Calculer la trajectoire de tous les rayons, issus du trou noir binaire, serait bien trop complexe. La technique du ray-tracing permet de simplifier considérablement les choses, en se concentrant uniquement sur les rayons qui atteignent une caméra virtuelle, située à plusieurs milliards de kilomètres du phénomène. En plus de simuler l'environnement gazeux des trous noirs, les physiciens disposent donc d'un puissant outil de visualisation, permettant de contempler l'effet spectaculaire de la gravité sur la propagation de la lumière.

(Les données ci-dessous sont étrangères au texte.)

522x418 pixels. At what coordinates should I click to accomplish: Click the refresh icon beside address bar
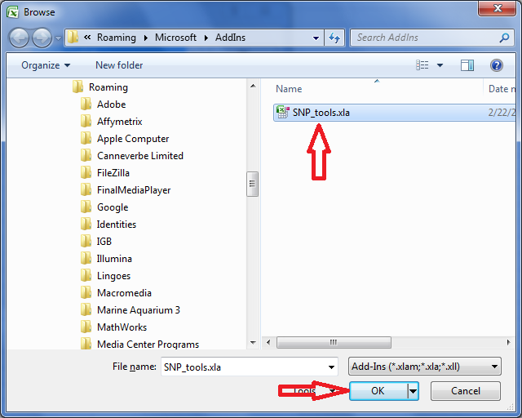tap(334, 38)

Ce qui est très beau dans ce plan-là, c'est qu'on voit un phénomène de lentille gravitationnelle : on voit que lorsque le premier trou noir passe devant le second, l'image du second est déformée autour de la première. On voit ici, sur ce plan, une autre forme de déformation de la lumière, qu'on a appelée eyebrow, comme un sourcil, qui correspond à l'image de ce trou noir qui se courbe autour du trou noir qu'il y a devant. Alors, ces images sont belles et elles permettent de donner du crédit scientifique à la simulation, mais c'est pas vraiment ça qui intéresse les astronomes. Pour les astronomes, le plus important, c'est ce qu'on appelle le spectre lumineux, c'est-à-dire la décomposition de la lumière sur les différentes fréquences. Ca, ça agit un petit peu comme un code-barre pour les astronomes, puisque les différentes fréquences trahissent la composition chimique des systèmes qu'on observe. Donc là, en l'occurrence dans ces simulations, on va dire, scientifiquement l'apport le plus important, était de calculer la forme du spectre lumineux pour qu'ensuite, des astronomes qui observent le ciel, puissent détecter, grâce à ce spectre, la présence effectivement d'un trou noir binaire.

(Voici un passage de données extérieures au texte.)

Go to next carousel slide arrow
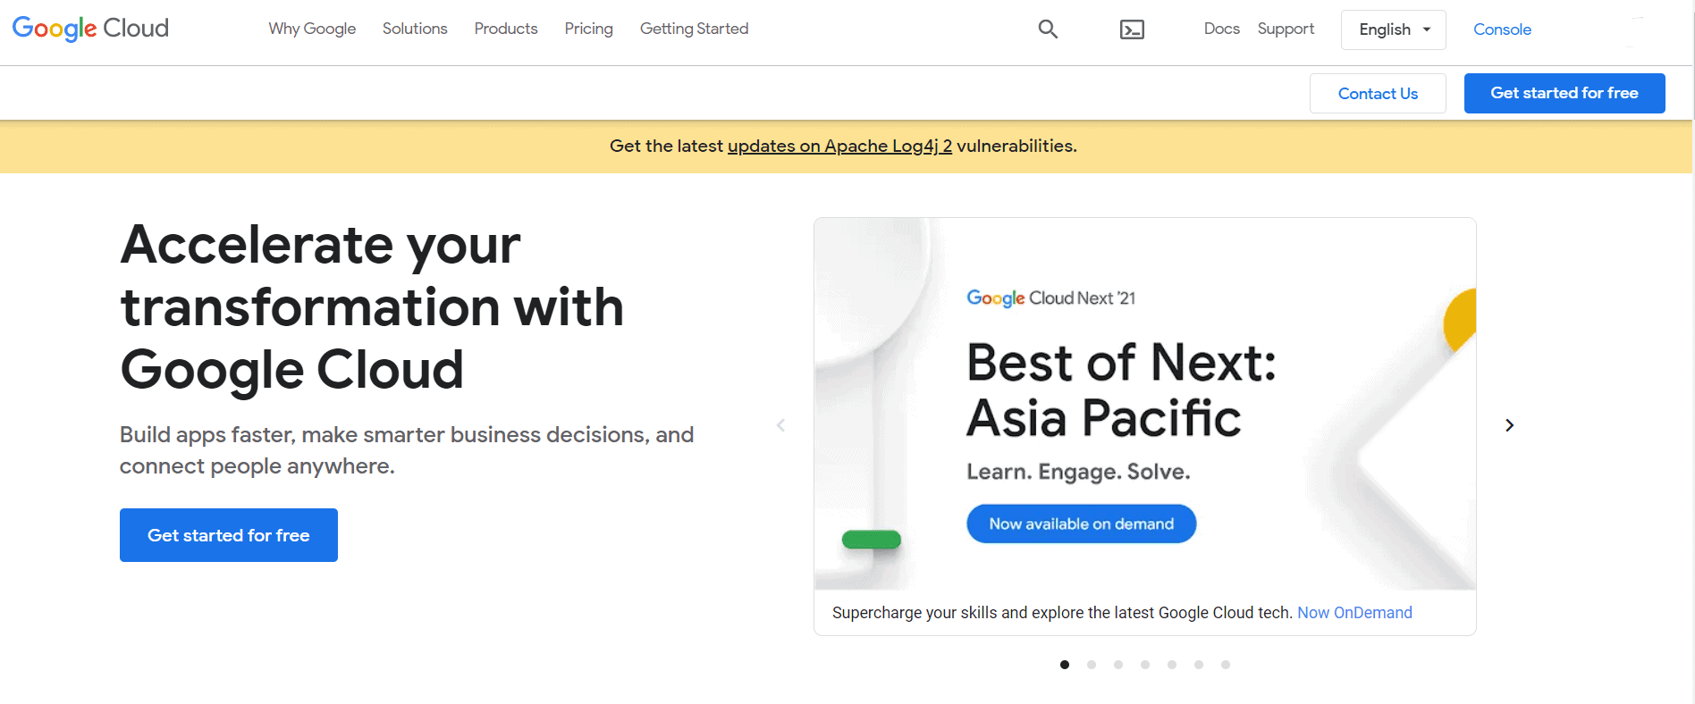Screen dimensions: 1695x704 pyautogui.click(x=1509, y=425)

Les données spectrales, issues de ces simulations, sont donc une aide précieuse pour les astronomes qui scrutent le ciel, à la recherche de trous noirs binaires. A cette observation de signaux lumineux, s'ajoute maintenant la possibilité de détecter les ondes gravitationnelles, grâce à des appareils comme LIGO. Les scientifiques bénéficient donc de multiples outils, comme si, en plus des yeux des télescopes, ils avaient désormais des oreilles pour écouter l'univers. On parle d'astronomie multi-messager, qui ouvre une nouvelle ère dans l'histoire de l'observation du cosmos.